MAILED: May 19, 1998|
EAU CLAIRE -- Chris Carr had planned to hang around Eau Claire for a few months after he graduates from the University of Wisconsin-Eau Claire in December. He hoped to work part-time at the Eau Claire Leader-Telegram and then go to Europe with his buddies for a month of traveling before looking for full-time work.Instead, Carr will spend the weeks following his graduation in The Washington Post newsroom followed by a three-month stint as a reporter for the Milwaukee Journal Sentinel.
"I kept thinking that this has got to be a dream," Carr said of learning that he is the first recipient of the Ann Devroy Memorial Scholarship. "I went from hoping to get a part-time job at the L-T to opportunities at the Post and Journal Sentinel."
Ann Devroy was a graduate of UW-Eau Claire's journalism program who went on to become The Washington Post's top White House reporter. When Devroy died last fall at the age of 49, her family, friends and Post colleagues decided to honor her by establishing a journalism scholarship at UW-Eau Claire.
Scholarship recipients receive $1,000, a three-week fellowship at The Washington Post and a three-month internship at a major daily newspaper in Wisconsin.
Carr, a senior journalism major from Eden Prairie, Minn., was introduced as the first recipient during a Forum presentation honoring Devroy. David S. Broder, a national columnist for the Post, Milton Coleman, deputy managing editor of the Post, and Mark Matthews, Devroy's husband and a reporter for the Baltimore Sun, all spoke during the May 6 forum.
"I saw a lot of what I want to be in Ann," Carr said of the stories he's read and heard about Devroy. "By getting this fellowship, I feel like it's pointing me in the right direction. She is everything that everyone who goes into this business hopes to be. I figured a good way to start trying to be like her was to give applying for this scholarship a shot."
Among Devroy's traits that he most wants to imitate was her ability to grab on to a story and not let go until she was satisfied the whole story had been told, Carr said. The fact that colleagues such as Broder and Coleman took the time to spend a day or two at UW-Eau Claire is indication of the admiration they had for Devroy, Carr said.

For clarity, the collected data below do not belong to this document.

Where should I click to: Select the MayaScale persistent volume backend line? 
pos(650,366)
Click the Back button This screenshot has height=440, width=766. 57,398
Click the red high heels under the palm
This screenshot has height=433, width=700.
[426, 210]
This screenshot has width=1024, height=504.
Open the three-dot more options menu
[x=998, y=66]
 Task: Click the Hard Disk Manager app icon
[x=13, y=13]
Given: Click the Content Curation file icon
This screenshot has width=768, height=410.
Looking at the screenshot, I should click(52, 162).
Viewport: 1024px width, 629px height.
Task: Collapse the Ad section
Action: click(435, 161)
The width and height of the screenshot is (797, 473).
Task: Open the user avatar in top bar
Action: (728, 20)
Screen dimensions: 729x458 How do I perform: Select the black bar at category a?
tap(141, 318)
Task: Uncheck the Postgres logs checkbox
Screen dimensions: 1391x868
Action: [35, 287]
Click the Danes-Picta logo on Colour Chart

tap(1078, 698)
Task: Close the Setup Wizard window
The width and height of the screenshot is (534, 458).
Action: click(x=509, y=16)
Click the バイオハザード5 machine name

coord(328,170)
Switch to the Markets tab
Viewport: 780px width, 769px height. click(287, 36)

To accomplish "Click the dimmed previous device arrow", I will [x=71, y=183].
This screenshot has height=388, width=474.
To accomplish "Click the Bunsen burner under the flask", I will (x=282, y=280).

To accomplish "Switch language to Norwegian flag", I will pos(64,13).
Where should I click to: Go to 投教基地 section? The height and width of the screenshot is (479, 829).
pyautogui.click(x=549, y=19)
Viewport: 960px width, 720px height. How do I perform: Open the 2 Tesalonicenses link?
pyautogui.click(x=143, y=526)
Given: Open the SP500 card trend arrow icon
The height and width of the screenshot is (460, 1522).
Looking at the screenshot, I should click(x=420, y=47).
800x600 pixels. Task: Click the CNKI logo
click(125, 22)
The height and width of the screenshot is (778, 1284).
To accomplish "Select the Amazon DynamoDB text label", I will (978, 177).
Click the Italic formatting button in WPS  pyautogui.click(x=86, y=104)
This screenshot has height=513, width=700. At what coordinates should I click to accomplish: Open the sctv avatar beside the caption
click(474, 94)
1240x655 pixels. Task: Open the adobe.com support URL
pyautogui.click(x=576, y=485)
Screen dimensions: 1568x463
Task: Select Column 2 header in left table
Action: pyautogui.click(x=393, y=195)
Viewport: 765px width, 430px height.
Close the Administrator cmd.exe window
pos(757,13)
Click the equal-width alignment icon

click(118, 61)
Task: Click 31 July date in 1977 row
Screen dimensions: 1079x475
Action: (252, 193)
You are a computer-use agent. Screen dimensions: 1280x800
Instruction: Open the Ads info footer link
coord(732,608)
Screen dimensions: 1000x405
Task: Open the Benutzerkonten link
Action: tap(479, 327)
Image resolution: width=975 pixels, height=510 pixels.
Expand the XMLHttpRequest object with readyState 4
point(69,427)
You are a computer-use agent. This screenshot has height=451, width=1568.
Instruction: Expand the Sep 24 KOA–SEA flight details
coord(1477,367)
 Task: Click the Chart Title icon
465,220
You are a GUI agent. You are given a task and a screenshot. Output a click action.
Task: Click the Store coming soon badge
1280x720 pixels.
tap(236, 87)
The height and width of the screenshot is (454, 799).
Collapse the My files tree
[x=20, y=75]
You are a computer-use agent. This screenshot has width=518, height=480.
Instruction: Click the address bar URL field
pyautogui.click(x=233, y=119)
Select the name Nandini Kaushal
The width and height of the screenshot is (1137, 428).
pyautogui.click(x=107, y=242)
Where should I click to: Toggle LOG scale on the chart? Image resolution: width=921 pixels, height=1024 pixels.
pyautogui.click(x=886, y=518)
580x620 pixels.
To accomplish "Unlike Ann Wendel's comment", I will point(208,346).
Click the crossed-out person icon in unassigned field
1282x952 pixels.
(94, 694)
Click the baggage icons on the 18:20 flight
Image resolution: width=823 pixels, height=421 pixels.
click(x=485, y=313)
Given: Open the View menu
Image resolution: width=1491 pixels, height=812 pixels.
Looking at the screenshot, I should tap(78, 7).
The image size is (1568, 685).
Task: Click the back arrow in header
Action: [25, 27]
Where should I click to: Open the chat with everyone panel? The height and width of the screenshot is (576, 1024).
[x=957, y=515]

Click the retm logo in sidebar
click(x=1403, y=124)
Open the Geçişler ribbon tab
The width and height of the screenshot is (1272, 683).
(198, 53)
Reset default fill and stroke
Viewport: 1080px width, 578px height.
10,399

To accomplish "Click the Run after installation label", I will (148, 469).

"You could tell the impact she made on them because it was obvious that at the drop of a hat they would have done anything anyone asked in order to be there for Ann," Carr said, noting that Coleman and Matthews spent most of the day following the forum meeting with UW-Eau Claire journalism students.
The fact that Devroy - a native of Green Bay and a graduate of UW-Eau Claire - went on to become one of the most respected and feared journalists in Washington, D.C., is something he intends to hold onto as he makes his way in the newspaper business, Carr said. If anyone tries to discourage him because his background doesn't match theirs in terms of prestigious, Carr said he intends to point to Devroy as an example of someone with a similar background who made it to the top of her profession.
While Carr is sure he wants a career in journalism, he has yet to decide if he wants to work in sports or news. He's done both at UW-Eau Claire's student newspaper the Spectator and he's been a part-time sports reporter for the Eau Claire Leader-Telegram for two years.
"Whether it's sports or news, what I really like is telling stories about people," said Carr, who will spend his summer as an intern for the Copley News Service in Chicago. "I'm a curious person; it's my instinct to be noisy about other people and their stories."
During his time at the Post, Carr said he hopes to get a feel for what it's like to work in a large metropolitan newsroom. Mostly he will be shadowing Post reporters and helping out on an as-needed basis, he said. At the Journal Sentinel, he has been told he will be doing more writing.
"I plan to come in early and stay late so I can soak it all in," Carr said of the opportunities that have come his way.